My Advice? Don’t Get Distracted by Oracle Stock’s Latest Slump.

My Advice? Don’t Get Distracted by Oracle Stock’s Latest Slump.


  • Oracle has sold off since its post-earnings surge.

  • The tech giant’s cloud growth depends on a handful of key customers.

  • Oracle is taking on debt and undercutting the competition on pricing.

  • 10 stocks we like better than Oracle ›

It’s been a wild couple of months for Oracle‘s (NYSE: ORCL) stock investors.

Oracle stock surged 36% on Sept. 10 in response to a blockbuster cloud deal with OpenAI and a five-year roadmap that would pole-vault Oracle Cloud Infrastructure (OCI) into one of the top clouds by revenue.

But Oracle stock is now trading down around 25% from its 52-week high as investors grow critical of artificial intelligence (AI) spending. Oracle is not alone. Last week, Meta Platforms sold off because investors didn’t like how its operating expenses were outpacing revenue growth.

Here’s why the sell-off in Oracle is overblown and why long-term investors should take a closer look at buying the growth stock now.

The Oracle logo on a building.
Image source: Getty Images.

OCI complements Oracle’s legacy database services business, unlocking a new revenue stream from enterprise clients.

Oracle’s multicloud data centers are unique because they are new, fast, and tailor-made for handling high-performance computing. Oracle has plans to bring more than 70 of these data centers online in just a few years.

By embedding native versions of Oracle Autonomous Database and Exadata Database Service inside Amazon Web Services, Microsoft Azure, and Alphabet-owned Google Cloud, Oracle reduces latency and boosts performance. So in this vein, Oracle is both a competitor and a partner of the big three cloud providers.

OCI’s pricing model is specially geared toward companies that already use its database services. OCI is known to be cheaper than the big three cloud providers, especially for demanding workloads that can get expensive on other clouds.

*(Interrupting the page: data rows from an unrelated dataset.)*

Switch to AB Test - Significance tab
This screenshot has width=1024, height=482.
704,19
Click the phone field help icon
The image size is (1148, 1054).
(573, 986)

Oracle is specifically building its cloud offering around enterprise-scale AI workloads, whereas the big three offer considerable general compute.

Despite Oracle’s long-term potential, the stock definitely has its fair share of risks. The most glaring is Oracle’s balance sheet. Unlike many other hyperscalers that have more cash, cash equivalents, and marketable securities than debt, Oracle has been taking on debt to build out its data center infrastructure. Leverage can pay off if Oracle converts its backlog of orders into real revenue, but it can backfire if a key customer like OpenAI pulls back on spending.

Oracle is using competitive pricing to win new business and position OCI as a worthy rival to the big three cloud providers. But it’s worth noting that Oracle’s aggressive five-year roadmap is for OCI revenue targets. If that revenue is achieved by undercutting the competition at the expense of margins, Oracle’s profitability could be strained, delaying debt paydown.